群青ノート

日常の備忘録、あるいは私的雑記帳

「翻訳できない世界のことば」

「翻訳できない世界のことば」を読む。他の言語では一言で表現できない、その言語特有の単語が紹介されている。例えば、マレー語で"pisang zapra”というのは、「バナナを食べるときの所有時間」を意味するらしい。だれかに道を教えてもらい、歩き始めたとたんに教わったばかりの方向を忘れたとき、ハワイ語では"akihi"になったと言う。スペイン語で、シャツの裾を絶対ズボンの中に入れようとしない男の人は"cotisuelto"。日本語の「侘び寂び」は、「生と死の自然のサイクルを受け入れ、不完全さの中にある美を見出すこと」と紹介されている。

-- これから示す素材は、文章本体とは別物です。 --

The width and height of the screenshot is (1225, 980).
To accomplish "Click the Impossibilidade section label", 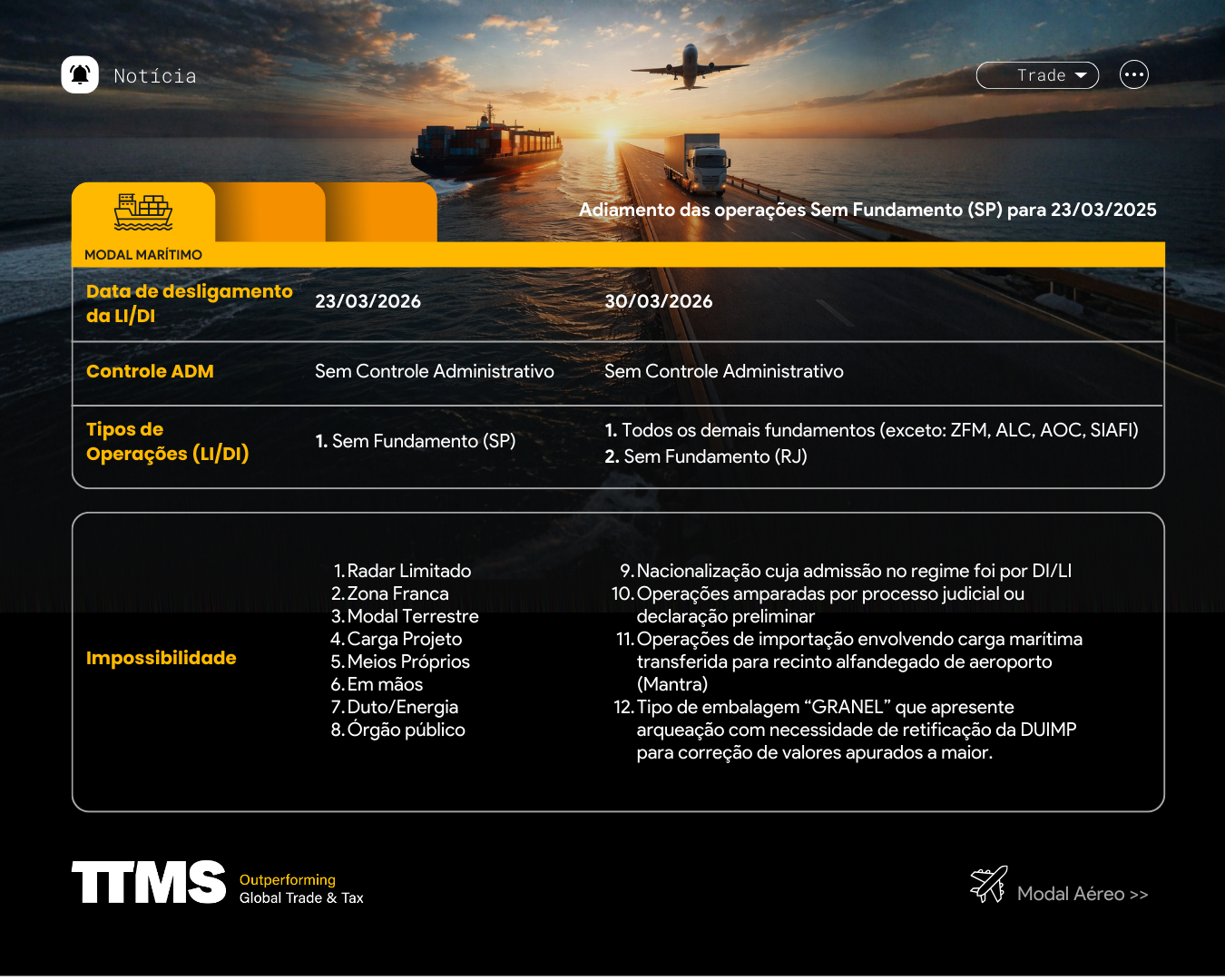I will point(161,658).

「はじめに」でも示唆されているが、言葉には「真実を、人の心がうつしだすわずかなものに減少させてしまう」一面がある。たとえば絵は絵として存在するのに、言葉にすると、元の存在とは少し違う限定されたものになってしまう。しかし本書を読んで感じるのは、言語や言葉が持つ多様性や美しさである。世界には多くの言語があるからこそ、その違いや習得を楽しみ、時には越境しようと試みたくなる。

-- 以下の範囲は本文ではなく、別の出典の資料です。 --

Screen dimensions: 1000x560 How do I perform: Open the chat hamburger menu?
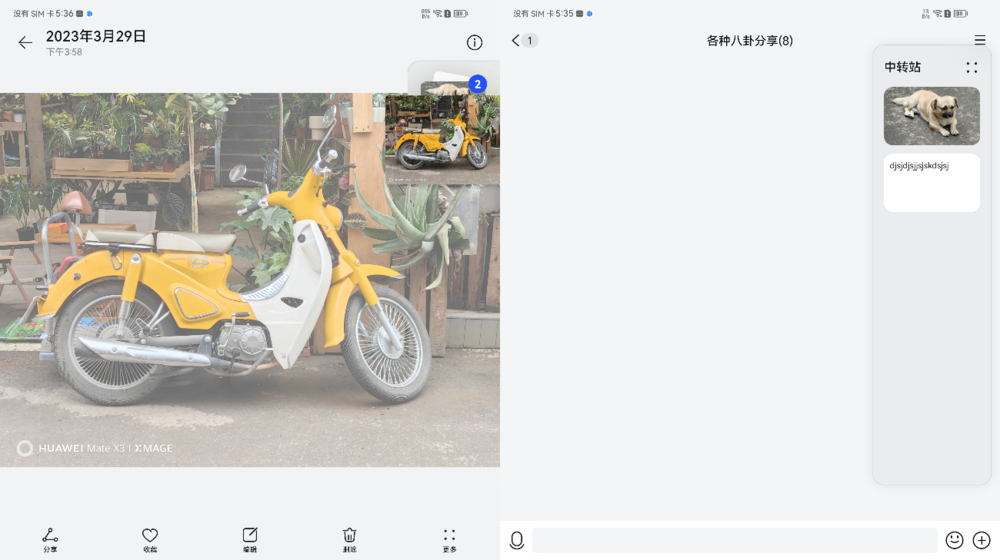(x=979, y=41)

 この手の「他の言語では一言で表現できないその言語特有の単語」や、日本語とはまったく発想の違う表現には、英文を読んでいても遭遇することがある。こういうのはしばらくウンウンと頭をひねることになるのだが、的確に意味をつかんで日本語で表せたら、その日の残りの間ほくそ笑んでしまうくらいに嬉しい。